Doğu Pakistan’da ise durum daha vahimdi: Pakistan bağımsızlığını kazandığında Doğu Pakistan’daki yüksek dereceli memurların yalnız bir tanesi bölgenin yerlisiydi.[8]

Sonuç olarak, bağımsızlıktan sonra kıt kaynaklarla kurulan Pakistan, bünyesinde barındırdığı çeşitlilikten dolayı birlikten uzak olup kurulduktan hemen sonra dağılma tehlikesiyle karşı karşıya kaldığı halde bir arada kalmayı başarmıştır. Bağımsızlıktan hemen sonra askeri yönetim ve her türlü savaş teçhizatından mahrum olan Pakistan,  dönemin Hindistan başbakanı Nehru’nun, “Pakistan’ın bağımsızlıktan hemen sonra dağılıp tekrar Hindistan’a katılacağı yönündeki tezini çürütmüştür.

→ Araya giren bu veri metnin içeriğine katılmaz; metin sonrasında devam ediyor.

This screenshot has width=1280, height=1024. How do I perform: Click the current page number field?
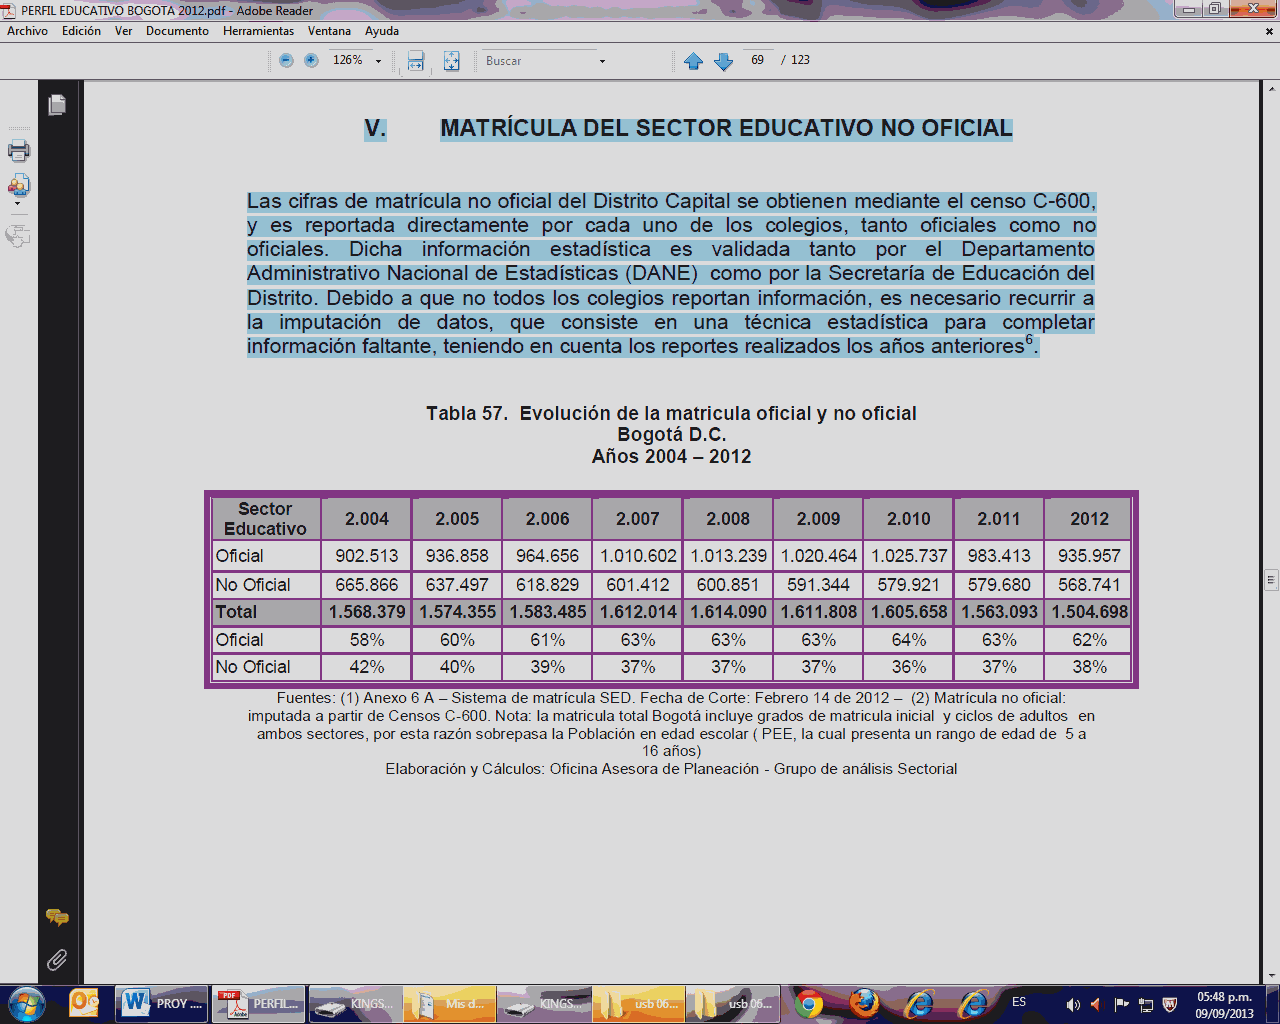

Nitekim kurulduğunda askerinin kullanacağı tüfeği temin etmekte zorlanan Pakistan, bugün dünyanın sayılı nükleer güçlerden biri haline gelmiştir.

Aydın GÜVEN

KAYNAKÇA

ASLAN, Ömer, Pakistan’da Ordu ve Siyaset”, Ortadoğu’da Ordu Ve Siyaset, (Editör, Veysel Kurt), Ankara: SETA Kitapları, 2017.

BATES, Crispin, The Hidden Story of Partition and its Legacies”, http://www.bbc.co.uk/history/british/modern/partition1947_01.shtml, Erişim Tarihi,15,07,2019.

HAN, Muhammed Eyub, Efendi Değil, Dost: Siyasi Bir Otobiyagrafi, İstanbul: İstanbul Matbaasi, 1969.

[1] Muhammed Eyub Han, Efendi Degil, Dost: Siyasi Bir Otobiyagrafi, Istanbul: Istanbul Matbaasi, 1969, s. 52.

[2] Crispin Bates, The Hidden Story of Partition and its Legacies”, http://www.bbc.co.uk/history/british/modern/partition1947_01.shtml, Erişim Tarihi: 15.07.2019.

[3] Muhammed Eyub Han, a.g.e., s. 24-25.

[4] Muhammed Eyub Han, a.g.e., s. 43.

[5] Muhammed Eyub Han, a.g.e., s. 47.

[6] Ömer Aslan, Pakistan’da Ordu ve Siyaset”, Ortadoğu’da Ordu Ve Siyaset, (Editör, Veysel Kurt), Ankara: SETA Kitapları, 2017, s. 209.

[7]  Ömer Aslan, a.g.e.,  s. 209.

[8] Muhammed Eyub Han, a.g.e., s. 25.